Parkinson’s Disease Gene Present in a Third of All Human Cancer Types, U.K. Study Finds
Researchers at London’s Institute of Cancer Research have found that mutations in a Parkinson’s disease gene called PARK2 can be found in a third of all human cancers and play a role in helping cancer cells survive.
The study “PARK2 Depletion Connects Energy and Oxidative Stress to PI3K/Akt Activation via PTEN S-Nitrosylation” appeared in the journal Molecular Cell.
According to researchers, PARK2 gene mutations have been found in as high as 77 percent of Parkinson’s disease cases with an onset age of less than 20 years, and in 3 percent of patients with an age of onset of more than 30 years.
This gene encodes a protein that helps the mitochondria produce energy, so when mutations occur, these components stop functioning normally.  In the brain, this typically leads to neuronal death, but in cancer cells, other mechanisms compensate for the loss of PARK2 and normal mitochondrial activity to help them survive.
Researchers analyzed 10,000 tumor samples from 28 types of cancer, and found mutations of the PARK2 gene in more than a third of cancer types.

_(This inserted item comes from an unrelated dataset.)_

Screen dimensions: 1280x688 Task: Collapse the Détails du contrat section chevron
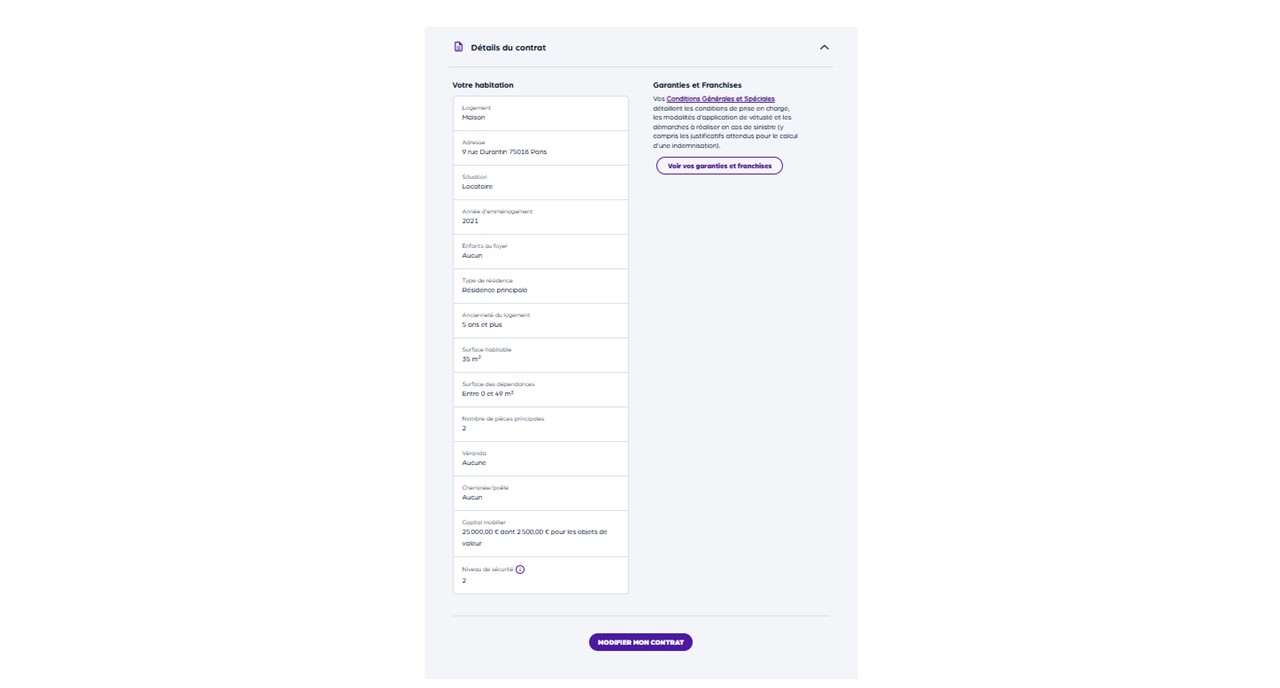click(824, 47)
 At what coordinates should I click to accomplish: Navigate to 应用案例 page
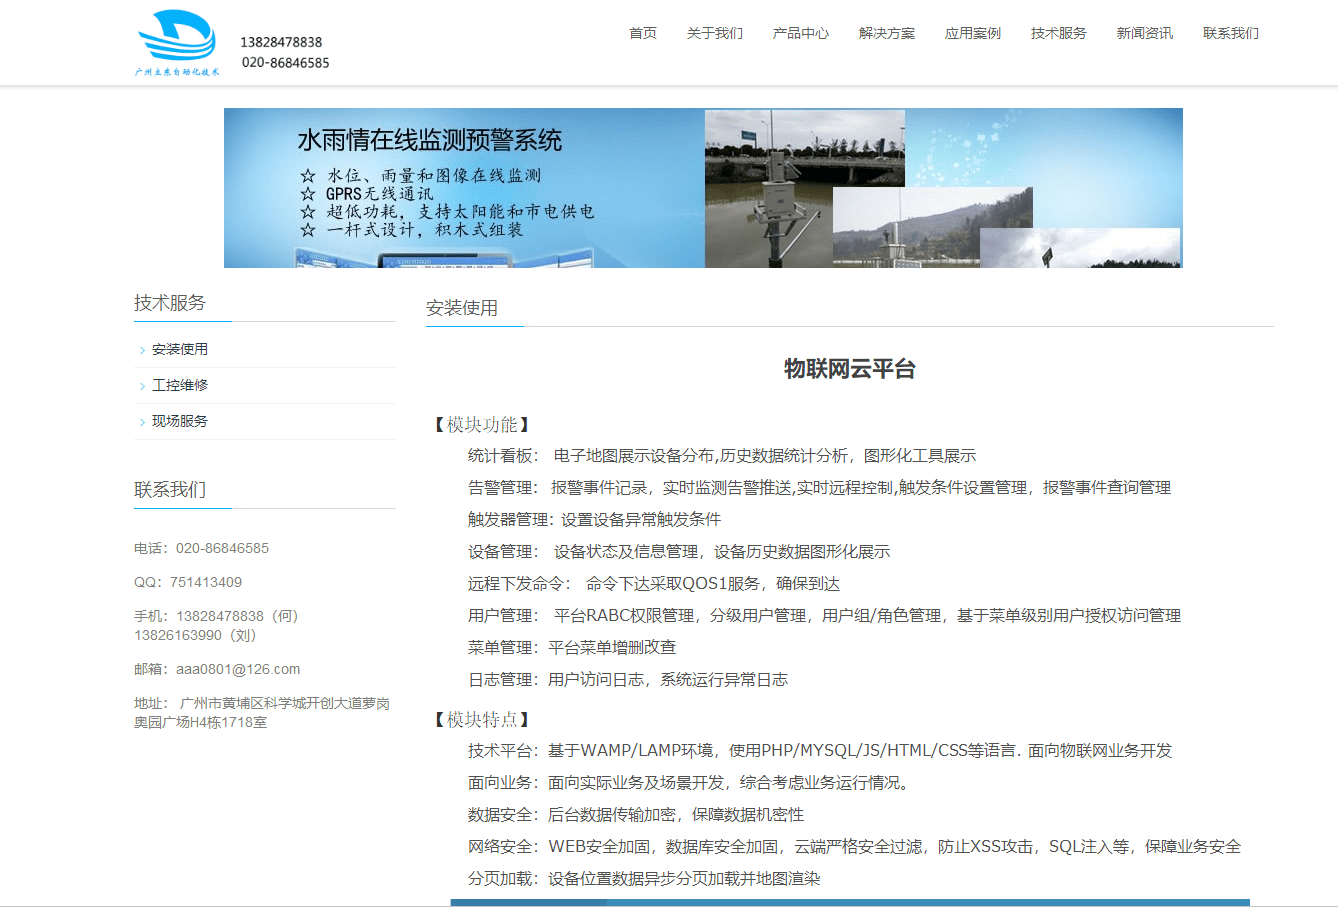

Further experiments showed that mutations causing the loss of PARK2 in cancer cells activated a survival mechanism called the PI3K/Akt pathway and inhibited the PTEN gene, which is known to suppress tumor activity. Indeed, PARK2 levels fell significantly in many cancer types, meaning a  poor prognosis for patients with brain, breast and lung cancer.
“Our study has highlighted that PARK2 loss is present in around a third of all cancers and has profound implications in understanding how cancer cells may support their proliferation and survival under conditions of [energy] deprivation,” the study’s senior author, George Poulogiannis, said in a news release.
The study also links PARK2 with cancer development. This information may help find novel treatments against PARK2 mutations.
“In the future, tests that look for mutations to PARK2 may help to identify patients who have particularly aggressive forms of cancer that may respond to inhibitors of PI3K/Akt signaling,” Poulogiannis concluded.